The world – the real world – is so vast and complex compared to us, we poor little perceptual machines, that when we ask, “What is the world like?” there can be no correct answer. It’s every way, all at once. It really is. But we try to answer, don’t we? That’s fiction. Fiction is us, sweetly trying to say how things are. What lovely freedom we have, knowing that reality is not just one fixed thing.
However we declare life to be is – it is! Now: out of all those myriad ways, which feels most vital (truthful, urgent) to you? This is what we are trying to discover, as we experiment with different forms and structures. These are part of our answer to the question, “What is the world like?”

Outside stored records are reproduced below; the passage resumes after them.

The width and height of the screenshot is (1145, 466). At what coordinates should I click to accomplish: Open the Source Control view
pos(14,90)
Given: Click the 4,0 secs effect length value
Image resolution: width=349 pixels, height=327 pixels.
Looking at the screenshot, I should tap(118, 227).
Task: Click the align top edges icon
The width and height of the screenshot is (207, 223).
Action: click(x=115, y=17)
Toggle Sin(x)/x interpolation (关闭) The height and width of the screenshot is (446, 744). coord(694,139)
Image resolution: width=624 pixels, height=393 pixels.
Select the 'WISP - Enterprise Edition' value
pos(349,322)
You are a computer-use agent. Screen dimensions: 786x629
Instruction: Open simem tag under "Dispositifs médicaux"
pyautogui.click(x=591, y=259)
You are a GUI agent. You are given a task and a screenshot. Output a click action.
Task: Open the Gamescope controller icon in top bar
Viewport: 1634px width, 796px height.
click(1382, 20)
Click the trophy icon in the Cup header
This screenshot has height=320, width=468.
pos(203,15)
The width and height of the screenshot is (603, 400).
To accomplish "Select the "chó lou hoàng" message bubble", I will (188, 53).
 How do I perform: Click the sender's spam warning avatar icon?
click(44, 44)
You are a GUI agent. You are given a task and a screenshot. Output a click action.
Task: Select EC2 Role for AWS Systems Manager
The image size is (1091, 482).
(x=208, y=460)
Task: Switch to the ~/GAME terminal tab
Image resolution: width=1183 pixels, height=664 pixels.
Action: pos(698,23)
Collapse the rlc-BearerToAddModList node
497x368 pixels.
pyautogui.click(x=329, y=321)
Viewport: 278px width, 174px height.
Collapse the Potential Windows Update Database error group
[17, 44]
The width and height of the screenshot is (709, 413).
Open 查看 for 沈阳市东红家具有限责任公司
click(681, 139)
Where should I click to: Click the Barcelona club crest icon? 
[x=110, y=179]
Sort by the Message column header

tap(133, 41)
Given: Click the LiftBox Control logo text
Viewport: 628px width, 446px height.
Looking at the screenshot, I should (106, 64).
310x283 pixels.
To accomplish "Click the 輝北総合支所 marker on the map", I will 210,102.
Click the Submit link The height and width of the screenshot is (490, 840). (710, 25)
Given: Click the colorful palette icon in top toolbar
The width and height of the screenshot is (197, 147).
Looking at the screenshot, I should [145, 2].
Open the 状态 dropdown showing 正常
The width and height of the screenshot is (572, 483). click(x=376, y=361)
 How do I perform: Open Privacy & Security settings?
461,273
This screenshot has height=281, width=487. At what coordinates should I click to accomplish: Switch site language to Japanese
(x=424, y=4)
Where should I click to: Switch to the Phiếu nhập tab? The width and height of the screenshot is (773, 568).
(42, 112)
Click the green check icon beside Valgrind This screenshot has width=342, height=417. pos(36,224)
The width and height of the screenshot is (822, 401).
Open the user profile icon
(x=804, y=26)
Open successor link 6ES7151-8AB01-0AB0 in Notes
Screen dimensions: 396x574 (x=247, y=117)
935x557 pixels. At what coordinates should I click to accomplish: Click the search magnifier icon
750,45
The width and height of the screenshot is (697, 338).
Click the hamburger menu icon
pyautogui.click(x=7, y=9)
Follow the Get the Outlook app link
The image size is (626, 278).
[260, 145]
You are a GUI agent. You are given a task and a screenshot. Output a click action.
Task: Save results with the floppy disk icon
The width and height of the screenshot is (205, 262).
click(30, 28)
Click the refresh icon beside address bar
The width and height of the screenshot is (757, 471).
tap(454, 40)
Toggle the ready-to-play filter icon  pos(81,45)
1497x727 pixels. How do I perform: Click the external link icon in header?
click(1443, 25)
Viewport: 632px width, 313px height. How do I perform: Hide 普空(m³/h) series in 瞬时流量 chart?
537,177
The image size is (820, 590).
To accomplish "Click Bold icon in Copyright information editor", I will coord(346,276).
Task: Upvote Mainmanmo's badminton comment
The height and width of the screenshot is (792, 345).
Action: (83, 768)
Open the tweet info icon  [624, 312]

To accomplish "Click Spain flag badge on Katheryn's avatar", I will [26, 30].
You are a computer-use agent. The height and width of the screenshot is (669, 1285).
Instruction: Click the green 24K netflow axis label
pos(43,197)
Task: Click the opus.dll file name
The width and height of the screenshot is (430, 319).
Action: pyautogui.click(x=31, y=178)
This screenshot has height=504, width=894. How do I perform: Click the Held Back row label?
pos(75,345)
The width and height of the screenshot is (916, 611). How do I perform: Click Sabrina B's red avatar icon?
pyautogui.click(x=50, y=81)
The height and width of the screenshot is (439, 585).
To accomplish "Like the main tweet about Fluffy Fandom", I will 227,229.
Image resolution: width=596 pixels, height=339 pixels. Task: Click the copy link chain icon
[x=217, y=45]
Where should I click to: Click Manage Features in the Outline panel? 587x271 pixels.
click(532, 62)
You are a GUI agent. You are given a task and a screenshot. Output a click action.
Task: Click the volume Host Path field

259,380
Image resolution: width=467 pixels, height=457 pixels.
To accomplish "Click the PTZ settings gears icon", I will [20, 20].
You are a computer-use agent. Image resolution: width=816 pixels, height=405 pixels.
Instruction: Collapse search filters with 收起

Hemingway’s terseness is part of his answer (it says “damage” and “the caution that comes from realizing how fraught it all is.”) Likewise, the kindness one feels in Munro’s small digressions, which often remind me of local, rural talk. Likewise, Kerouac’s run-on sentences which, at their best, feel like the joy a young person feels at being, finally, out in the world on one’s own terms. These are all technical qualities of the work that convey a moral positioning as well.
So, the best case is when it feels that a certain internalized choice has some relation to what we “believe” about the world. (This, for me, is often marked by a feeling of joy or enthusiasm in the doing.) The stuff above, where I talked about a flashback needing to feel “natural” – I feel that that comes out of my life. That’s the way I feel about life: that “a moment in life” is really, seen from above: some number of those little perceptual machines, thinking, thinking, thinking, while moving around and then…two of them interact, driven by the thoughts they’ve been having, thoughts they have mistaken for “reality.” So, I want my fictive world to look and feel and operate like that. I want thinking to be as real and tangible and finite as walking or juggling or falling down a manhole. Hence, a flashback, which is, after all, just a memory, briefly had, in the mind of a character, can only last so long (in my stories). There are stories that absolutely ignore this idea…but they are not mine.
So, again, all of this really comes back to the notion that the artist’s job is to choose. And craft is the ritualized way that we check to make sure we have chosen, in all of the places where we conceivably might have done so.
Next Sunday, we’ll be doing another one of our “silly exercises”- this one is called The Automatic Novel Chapter. Join us over there, by becoming a paid subscriber…
I dunno, my memories can go on for quite a while. One time I ate a madeleine and had a flashback for like a thousand pages.
i had no idea that "authors and teachers advise against flashbacks." That sounds crazy, to me. Flashbacks can be fantastic! And necessary! One thing I've noticed by reading these threads the last few months is that a lot of people have been given a lot of rules. There really are no rules (George has said this as well). You can do whatever you want as long as you do a good job of it. (I've seen Alice Munro mentioned here. She is the queen of writing all over the place in time. Her use of time--well, if you haven't read her, dive in anywhere. She's not just digressing--she often goes back and forth. It's amazing to see what she can do with chronology and time.)
To this particular questioner, I hope you don't mind my unasked-for advice. Just write your novel in any way that feels right to you. Don't listen to any rules. Finish your book and then analyze it. You'll see what's missing or what needs to be added. If your flashbacks or sequences aren't working, you can revise them. If you need more, you can put them in. I'm sure you're already on a good path. Listen to yourself and do what you feel is right.
I'll shut up now. Thanks for reading.